Ethanol producer Atvos has joined other Brazilian companies aiming to move into sustainable aviation fuel (SAF), with an eye on the country's proposed formal policy to advance future fuels, president and chief executive Bruno Serapiao said.

Atvos, the former sugar and alcohol arm of Novonor, previously Odebrecht, "wants to be a major future fuels player," Serapiao said on the sidelines of the UN Cop 28 climate change conference in Dubai. The company expects to make a final investment decision on SAF in 2025, with the aim of starting production in 2028. Investment levels will be determined in 2024, he said.

Atvos overall expects to invest R1.6bn ($324mn) by the end of the 2023-2024 harvest and another R1.5bn/harvest in each of the next two seasons, including in its SAF initiative and potentially in biomethane, the company has said. SAF can be made from a variety of feedstocks, but Atvos would use the alcohol-to-jet pathway to convert its sugarcane-based ethanol production into SAF. It also is exploring corn-based ethanol produced with lower carbon intensity than traditional methods.

Biomethane, which can fuel heavy transportation, would be made from vinasse, a byproduct of sugarcane crushing. The biomethane produced would fuel Atvos' trucks that transport sugarcane, either by purchasing new trucks or adapting the existing engines.

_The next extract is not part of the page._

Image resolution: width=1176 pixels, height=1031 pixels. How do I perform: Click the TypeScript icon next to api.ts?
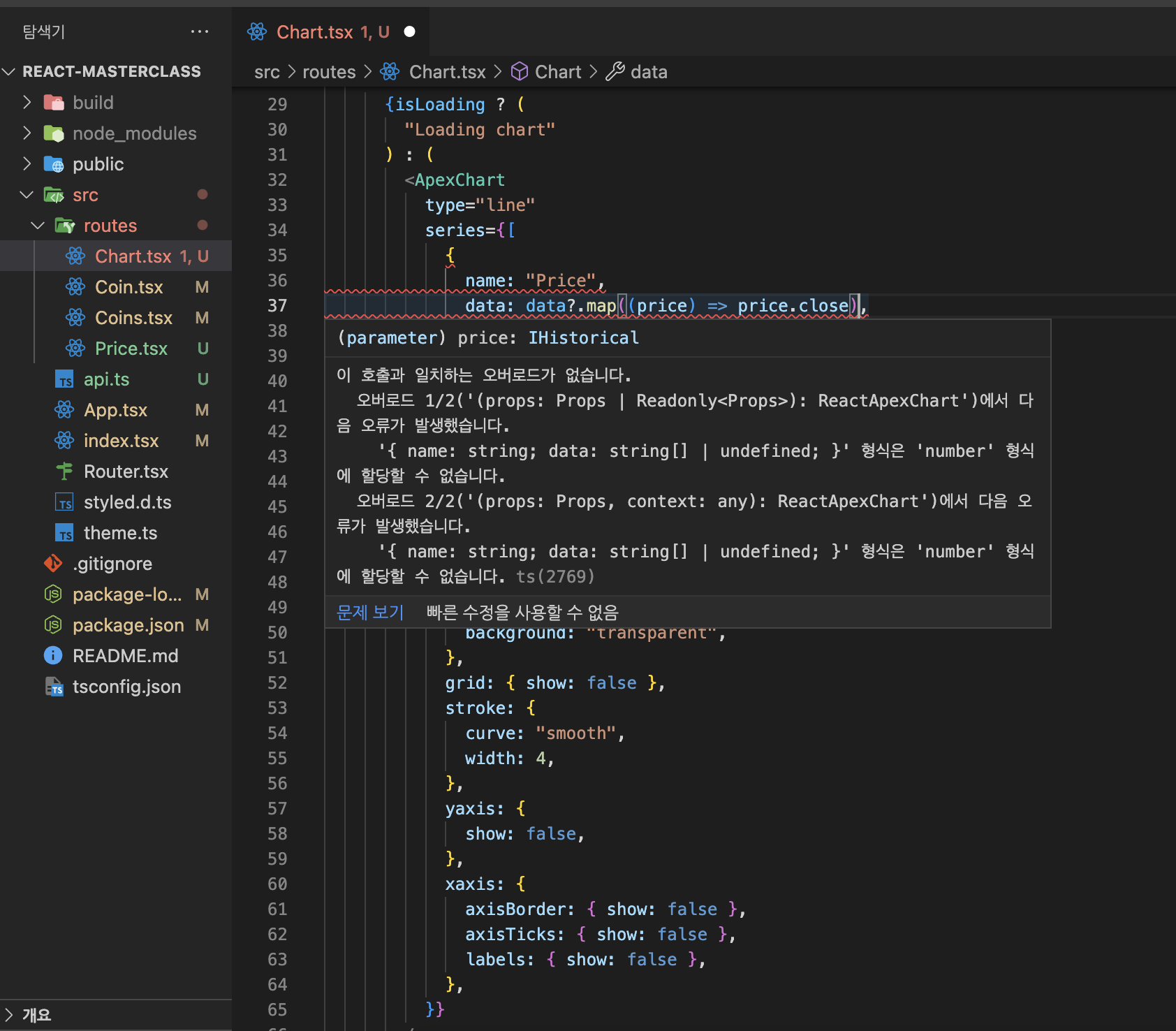pos(64,379)
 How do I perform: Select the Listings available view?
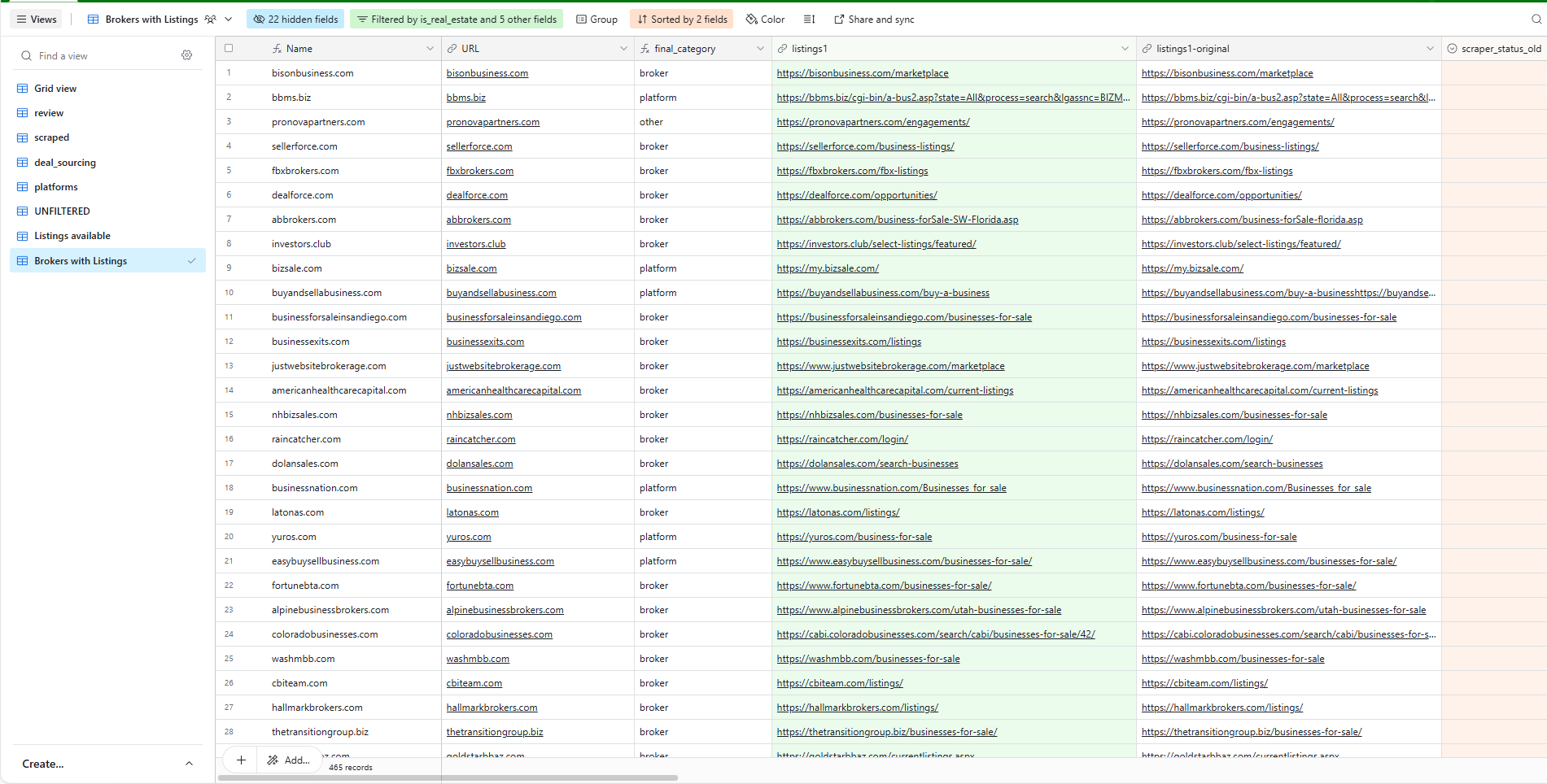click(x=72, y=236)
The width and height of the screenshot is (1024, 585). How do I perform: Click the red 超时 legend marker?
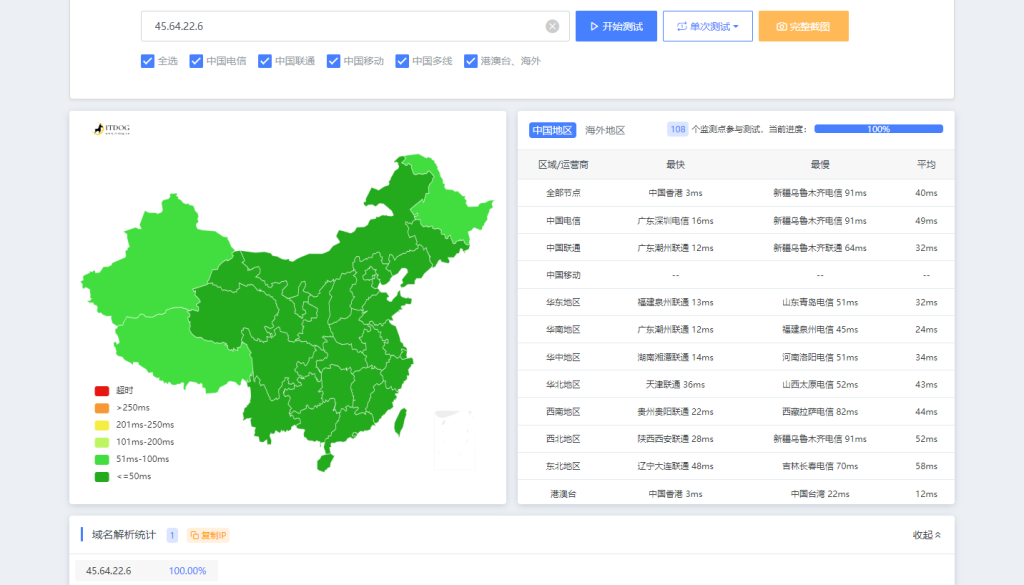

While Atvos has provided no timeline for its plans, it said that pending policies and regulation in the space will support its aimsin the country.

Brazilian lawmakers could pass a framework meant to support this progress, known as the Fuel of the Future program, as early as in the new few weeks in the lower house and by early 2024 or before in the senate, said Evandro Gussi, the head of Brazil sugarcane industry association Unica.

Not positioning Brazil to take advantage of this would repeat the mistake from about 20 years ago, when the country exported soybeans to China rather than developing its own soybean crushing facilities, Serapiao said.

"We have all the parts of the value chain" for SAF, he said. "But we need the policy in place."

The market also has a long way to go, said Julio Friedmann, chief scientist with US-based carbon management company Carbon Direct. Only 0.1pc of jet fuel supply now is SAF and most of that is made from used cooking oil, the supply of which is not expected to grow.

"There aren't enough McDonald's in the world," Friedmann said. Commercially significant volumes of SAF may not enter the market for another 10 years, and the modest aim of 3bn USG by 2030 will not be met. But Brazil may be among the best-positioned countries to advance the market, he said.